That's reasonable, I suppose I'm lucky to have a friend group that universally prefers open source sorftware to good UX -- there was never really a question for us.
It's a little eye opening to me that anyone could have a friend group that "universally prefers open source software to good UX".
I have and use Signal with some friends, but there are also loads of people I communicate with who couldn't even tell you what open source software is, let alone articulate a preference for it over good UX.
Are all of your friends software engineers and/or technophiles?
I don't have many friends, TBH. I've got 2 friends who use normal SMS, and a group of 6 friends (not including myself) who use Signal; of those, three of them are software developers and one of them uses R at work though software development isn't her primary job. The other two are probably more aware of open source software than they would otherwise be due to peer exposure. It's also worth noting that one of my developer friends got the rest of us into programming, though three of us had been running Linux before that -- it's not that I've disproportionately made friends with software developers, it's that a group of people I'd been hanging out with for years assimilated a software developer who converted the rest of us. There may have been some MDMA involved in that.
Edit in case of potential ambiguity: s/a couple of/2
When all your friends are already using Facebook and you start telling them to use Signal instead... well, I can tell you from experience that it's almost impossible to break the status quo.
What has happened to me is that usually there's 1-2 persons from each friend group who care enough that they will relay information to you through Signal.
I still don't have a friend group that is 100% Signal. For that to happen, more than 50% of the group would need to care enough about privacy to completely abandon other communication channels and accept the cost of switching platforms. The rest would probably follow. In reality, I don't have a single non-tech friend who would give a fuck about encryption. You tell them about Signal and they go "cool", that's it.

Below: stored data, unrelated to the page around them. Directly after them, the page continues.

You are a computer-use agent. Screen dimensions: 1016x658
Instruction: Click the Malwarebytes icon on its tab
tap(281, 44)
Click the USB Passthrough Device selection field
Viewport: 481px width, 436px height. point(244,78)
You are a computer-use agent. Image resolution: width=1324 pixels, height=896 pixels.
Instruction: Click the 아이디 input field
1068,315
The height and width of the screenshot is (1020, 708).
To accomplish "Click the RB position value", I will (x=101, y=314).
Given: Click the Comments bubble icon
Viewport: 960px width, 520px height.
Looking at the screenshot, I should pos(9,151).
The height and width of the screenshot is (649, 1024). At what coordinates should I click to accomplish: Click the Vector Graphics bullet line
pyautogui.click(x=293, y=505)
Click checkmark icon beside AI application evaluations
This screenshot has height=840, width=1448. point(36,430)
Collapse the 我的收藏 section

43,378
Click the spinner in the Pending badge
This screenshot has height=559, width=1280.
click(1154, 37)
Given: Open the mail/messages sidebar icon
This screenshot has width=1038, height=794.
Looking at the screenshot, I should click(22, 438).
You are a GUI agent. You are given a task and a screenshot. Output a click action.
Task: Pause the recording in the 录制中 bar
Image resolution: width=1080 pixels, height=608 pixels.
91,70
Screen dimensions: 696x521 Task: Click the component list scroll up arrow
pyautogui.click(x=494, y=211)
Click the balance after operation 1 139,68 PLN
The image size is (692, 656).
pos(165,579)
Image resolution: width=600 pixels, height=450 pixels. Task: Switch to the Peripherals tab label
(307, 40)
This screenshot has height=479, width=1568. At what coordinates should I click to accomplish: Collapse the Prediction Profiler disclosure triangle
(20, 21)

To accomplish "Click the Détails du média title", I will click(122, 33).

I like the command line and it doesn't surprise me that other people do too. What surprises me is that there are people where an entire friend group universally prefers open source over good UX, since plenty of my friends couldn't tell you what the terms "command line", "open source", and "UX" mean.
Because everyone uses it. Once a social app becomes mainstream it gets a giant advantage due to the amount of inertia needed to switch entire social circles to a new platform.
Most new social platforms that make it big don't really take over older ones, they just grab a younger generation - usually just by being the network their parents aren't in.
You don't understand why people use a communications app with 1.6 billion users as opposed to one with likely less than a million?
It's network effects
In my own anecdotal experience Signal ranks way below Viber (popular with migrants + expats), Wickr (popular with people doing illegal things and corporate executive scheming), Telegram (popular in crypto, scammers and terrorists)
The only real broad use of Signal i've seen is amongst journalists - and even there i'm not certain how much they actually use it or if it's just the "i'm crypto aware" version of a blue checkmark for their Twitter profiles
It's a much better app, user experience-wise. I prefer Signal for obvious reasons, but WhatsApp is easier to use (and has a much better web interface).
Not only are there network effects, but as you go through various cities in Latin America you will notice on the billboards that mobile service providers advertise "free" WhatsApp. As a result of the success of those ads, your contacts in that region will prefer WhatsApp to other media.
Let me come out and defend Signal
(I usually defend Telegram, but I don't think we should be unfair to anyone):
As far as I am aware no one who knows what they are talking about has come out with anything that says Signals end-to-end encryption is broken.
If I have understood it correctly an as long as that is true, NSA, FSB and the Chinese might be running the message handling together and there's still no reason to be worried that your messages will be intercepted in transit.
Disclaimer:
- as far as I am aware Signal is the safest messenger available for everyone
- even if all the above is true you are still trusting them with your metadata. I think they are good people. If you are scared of them, be aware that they know who you talk to and when. This is however true for any mainstream technology as far as I am aware.
- being good at crypto doesn't make them immune to bugs. There was a nasty vulnerability a few months ago that was remotely exploitable. Again, this is the same, or even worse for every other messenger.